Carlos Laredo dirige l’un des plus importants festivals jeune public d’Espagne : Teatralia (Festival de Artes Escénicas para Niños y Jóvenes). Ce festival existe depuis 8 ans et propose aux enfants de 0-12 ans, 320 représentations qui se déroulent dans une soixantaine de théâtres de la région de Madrid… Cirque, théâtre, danse, musique, contes, marionnettes, parcours sensoriels et expositions…Les spectacles viennent du monde entier : France, Italie, Russie, Amérique du Nord et du Sud, Asie…Les adolescent cette année ont même eu droit à un Othello en russe qui durait 3 h !!! Un spectacle très applaudi…

Pouvez-vous nous décrire l’état de la création pour la petite enfance en Espagne ?

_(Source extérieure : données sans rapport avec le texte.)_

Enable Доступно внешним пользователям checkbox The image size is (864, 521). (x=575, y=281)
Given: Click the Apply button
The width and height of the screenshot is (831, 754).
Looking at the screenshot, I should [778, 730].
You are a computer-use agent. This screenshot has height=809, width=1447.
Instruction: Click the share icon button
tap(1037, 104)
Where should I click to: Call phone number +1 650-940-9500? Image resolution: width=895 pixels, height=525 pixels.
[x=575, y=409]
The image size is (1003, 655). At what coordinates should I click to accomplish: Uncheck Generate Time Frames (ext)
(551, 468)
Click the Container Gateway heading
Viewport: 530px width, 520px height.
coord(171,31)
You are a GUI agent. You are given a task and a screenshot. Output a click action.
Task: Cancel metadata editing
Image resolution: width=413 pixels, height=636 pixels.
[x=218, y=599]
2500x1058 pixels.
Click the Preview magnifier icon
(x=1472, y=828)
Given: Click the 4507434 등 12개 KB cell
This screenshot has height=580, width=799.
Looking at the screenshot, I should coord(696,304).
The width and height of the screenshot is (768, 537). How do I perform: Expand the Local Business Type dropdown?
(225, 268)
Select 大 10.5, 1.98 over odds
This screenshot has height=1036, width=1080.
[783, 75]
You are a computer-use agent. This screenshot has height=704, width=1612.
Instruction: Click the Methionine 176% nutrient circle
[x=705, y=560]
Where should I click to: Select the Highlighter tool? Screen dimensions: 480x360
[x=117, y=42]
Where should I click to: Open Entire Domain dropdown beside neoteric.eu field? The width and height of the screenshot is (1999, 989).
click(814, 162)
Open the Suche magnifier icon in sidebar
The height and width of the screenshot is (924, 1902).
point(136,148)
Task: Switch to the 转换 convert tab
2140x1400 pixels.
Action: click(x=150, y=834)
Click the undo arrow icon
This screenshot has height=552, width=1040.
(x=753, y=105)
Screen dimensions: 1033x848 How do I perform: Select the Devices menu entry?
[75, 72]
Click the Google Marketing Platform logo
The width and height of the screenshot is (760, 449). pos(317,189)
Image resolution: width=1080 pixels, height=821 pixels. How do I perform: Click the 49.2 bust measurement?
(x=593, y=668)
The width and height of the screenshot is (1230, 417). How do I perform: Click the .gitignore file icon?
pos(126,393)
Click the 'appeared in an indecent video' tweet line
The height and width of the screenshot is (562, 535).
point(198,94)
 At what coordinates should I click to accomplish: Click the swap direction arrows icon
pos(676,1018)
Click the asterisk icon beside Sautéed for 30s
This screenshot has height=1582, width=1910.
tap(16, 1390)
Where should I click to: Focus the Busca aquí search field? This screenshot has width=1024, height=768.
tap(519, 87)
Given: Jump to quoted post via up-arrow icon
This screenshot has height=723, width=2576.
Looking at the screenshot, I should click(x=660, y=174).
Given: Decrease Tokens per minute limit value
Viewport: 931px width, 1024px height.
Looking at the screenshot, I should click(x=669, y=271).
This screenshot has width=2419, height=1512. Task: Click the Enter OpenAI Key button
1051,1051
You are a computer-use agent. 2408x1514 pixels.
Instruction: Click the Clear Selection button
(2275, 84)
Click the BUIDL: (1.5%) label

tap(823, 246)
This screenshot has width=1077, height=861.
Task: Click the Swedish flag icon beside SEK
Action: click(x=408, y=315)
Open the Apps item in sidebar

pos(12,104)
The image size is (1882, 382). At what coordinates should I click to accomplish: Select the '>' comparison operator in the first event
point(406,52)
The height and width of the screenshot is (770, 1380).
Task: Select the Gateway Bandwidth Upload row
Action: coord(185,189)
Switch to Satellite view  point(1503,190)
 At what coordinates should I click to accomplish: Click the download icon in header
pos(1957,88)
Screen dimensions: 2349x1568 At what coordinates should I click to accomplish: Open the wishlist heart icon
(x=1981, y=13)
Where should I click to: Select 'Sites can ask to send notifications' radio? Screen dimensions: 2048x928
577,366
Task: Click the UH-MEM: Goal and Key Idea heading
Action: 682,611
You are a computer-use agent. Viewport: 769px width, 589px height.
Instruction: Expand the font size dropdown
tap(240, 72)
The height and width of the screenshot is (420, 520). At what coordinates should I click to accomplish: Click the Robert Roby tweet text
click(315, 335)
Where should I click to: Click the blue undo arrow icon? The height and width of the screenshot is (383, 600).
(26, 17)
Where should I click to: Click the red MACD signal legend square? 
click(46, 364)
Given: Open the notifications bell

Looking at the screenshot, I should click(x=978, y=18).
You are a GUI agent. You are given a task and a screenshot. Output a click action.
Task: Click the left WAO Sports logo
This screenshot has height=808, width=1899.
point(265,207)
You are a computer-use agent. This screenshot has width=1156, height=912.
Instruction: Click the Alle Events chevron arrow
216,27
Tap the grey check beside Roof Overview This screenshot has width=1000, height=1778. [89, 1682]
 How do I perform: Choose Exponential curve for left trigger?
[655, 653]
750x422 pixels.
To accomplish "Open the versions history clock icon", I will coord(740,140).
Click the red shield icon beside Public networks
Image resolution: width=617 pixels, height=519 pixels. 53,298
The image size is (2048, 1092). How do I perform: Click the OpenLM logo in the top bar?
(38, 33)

En Espagne, le Festival Teatralia a fait figure de pionnier en invitant des spectacles pour la petite enfance. Les spectacles viennent surtout de France avec le travail de compagnies comme ACTA, FA7 ou Skappa, et d’Italie…Dans notre pays, les productions pour la petite enfance sont rares …2 à 3 par an… Il y a eu une évolution vraiment lente durant ces dix dernières années car notre pays souffre d’un grand retard dû à la dictature de Franco…
Aujourd’hui, on constate une forte demande de la part des professionnels de la petite enfance…mais la plupart des programmateurs ne sont pas assez à l’écoute …

Directeur de Teatralia, vous êtes aussi metteur en scène…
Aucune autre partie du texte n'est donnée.